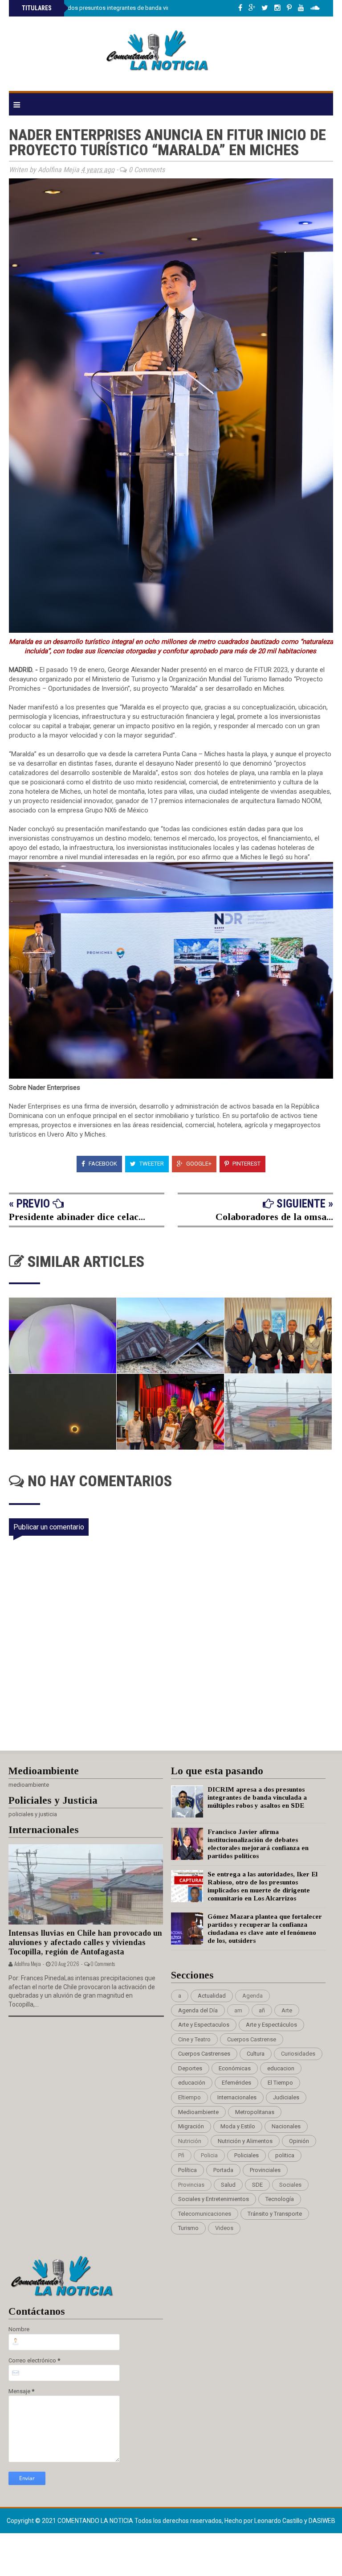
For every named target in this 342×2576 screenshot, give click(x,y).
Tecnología (279, 2199)
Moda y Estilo (237, 2126)
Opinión (299, 2141)
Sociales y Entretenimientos (213, 2199)
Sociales (290, 2184)
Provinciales (265, 2170)
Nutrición (189, 2141)
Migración (191, 2126)
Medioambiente (198, 2112)
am (238, 2010)
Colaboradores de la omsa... (274, 1216)
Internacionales (236, 2097)
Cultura (256, 2053)
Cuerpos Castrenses (204, 2053)
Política (187, 2170)
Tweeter (151, 1163)
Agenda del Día (198, 2010)
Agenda (252, 1995)
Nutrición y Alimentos (245, 2141)
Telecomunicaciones (204, 2213)
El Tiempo (280, 2082)
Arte (286, 2010)
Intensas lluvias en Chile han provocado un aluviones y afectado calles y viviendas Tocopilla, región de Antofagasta (85, 1942)
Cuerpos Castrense (251, 2039)
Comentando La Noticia (95, 2520)
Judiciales (286, 2097)
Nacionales (286, 2126)
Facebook (102, 1163)
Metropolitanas (254, 2112)
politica (284, 2155)
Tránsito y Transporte (275, 2213)
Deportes (190, 2068)
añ (262, 2010)
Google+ (198, 1163)
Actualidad (212, 1995)
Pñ (181, 2155)
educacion (280, 2068)
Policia (209, 2155)
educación (191, 2082)
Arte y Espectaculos (203, 2024)
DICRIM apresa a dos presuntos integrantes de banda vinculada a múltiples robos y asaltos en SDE (149, 7)
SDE (257, 2184)
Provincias (191, 2184)
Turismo (188, 2228)
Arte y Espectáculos (271, 2024)
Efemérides (236, 2082)
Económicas (235, 2068)
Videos (224, 2228)
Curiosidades (298, 2053)
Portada (223, 2170)
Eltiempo (189, 2097)
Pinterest (246, 1163)
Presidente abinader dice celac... (77, 1216)
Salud (228, 2184)
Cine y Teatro (194, 2039)
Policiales (246, 2155)
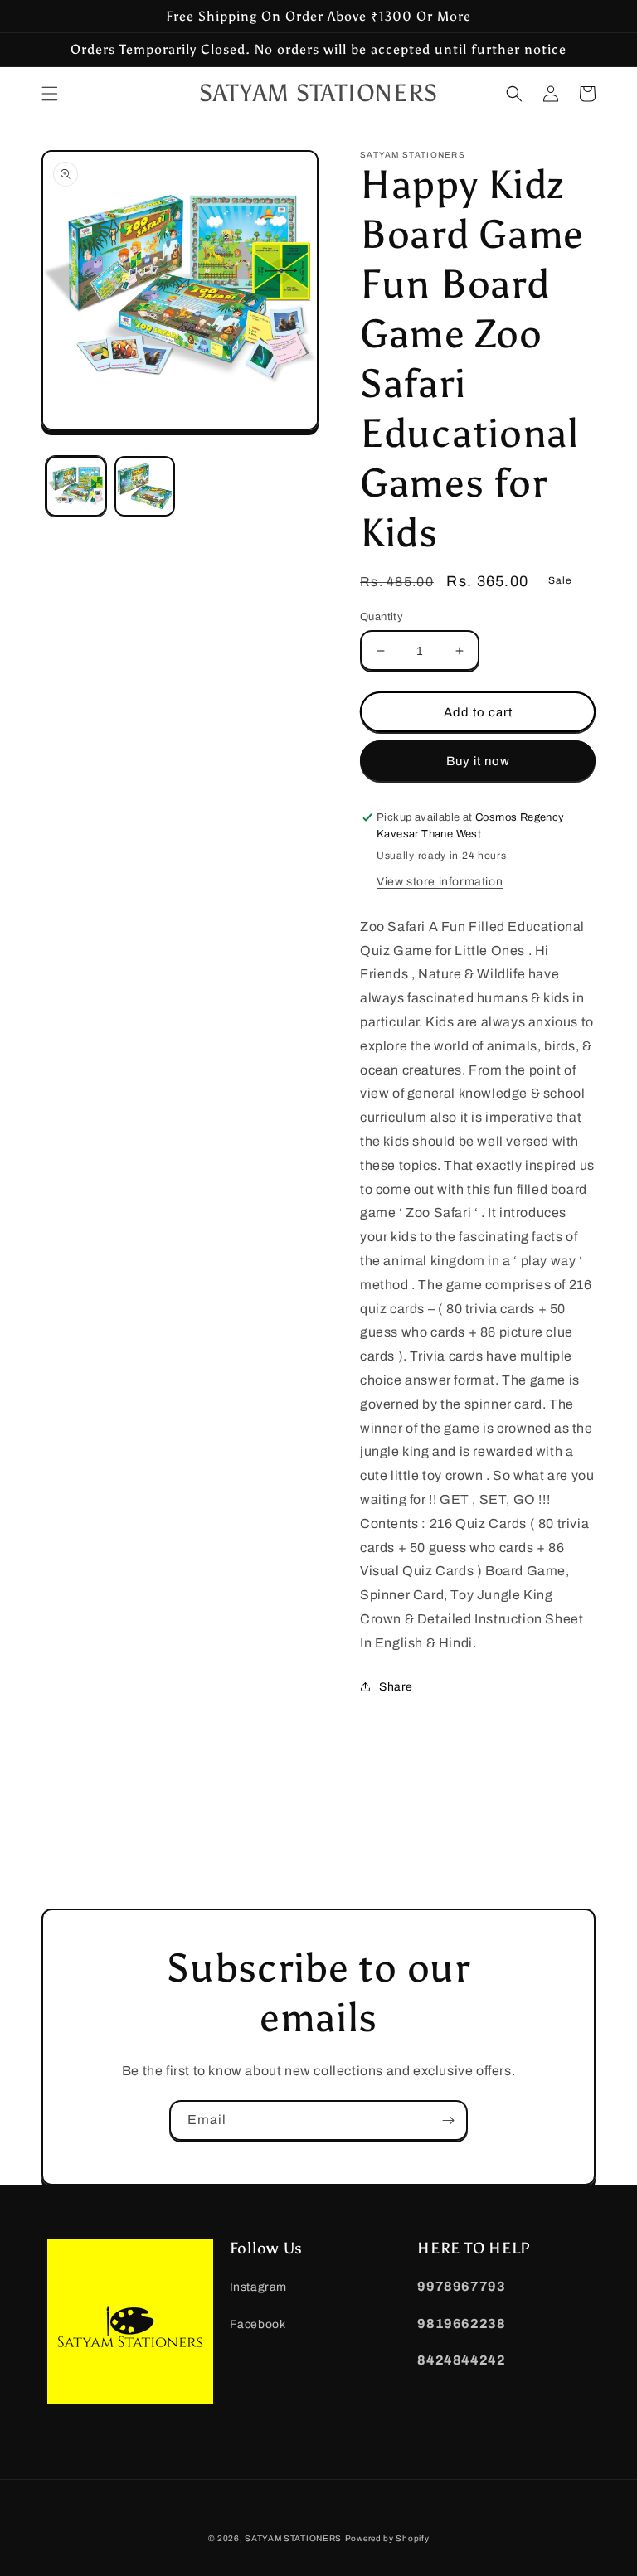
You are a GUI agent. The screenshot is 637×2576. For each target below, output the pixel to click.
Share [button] (396, 1687)
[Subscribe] (448, 2120)
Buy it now (478, 761)
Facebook (258, 2324)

[WHAT IS NEEDED] Using the data above, reproduce exactly the lines from the line that contains "Moda y Estilo (237, 2126)" through the line that contains "Agenda (252, 1995)", including both.

[ANSWER BOX]
Moda y Estilo (237, 2126)
Opinión (299, 2141)
Sociales y Entretenimientos (213, 2199)
Sociales (290, 2184)
Provinciales (265, 2170)
Nutrición (189, 2141)
Migración (191, 2126)
Medioambiente (198, 2112)
am (238, 2010)
Colaboradores de la omsa... (274, 1216)
Internacionales (236, 2097)
Cultura (256, 2053)
Cuerpos Castrenses (204, 2053)
Política (187, 2170)
Tweeter (151, 1163)
Agenda del Día (198, 2010)
Agenda (252, 1995)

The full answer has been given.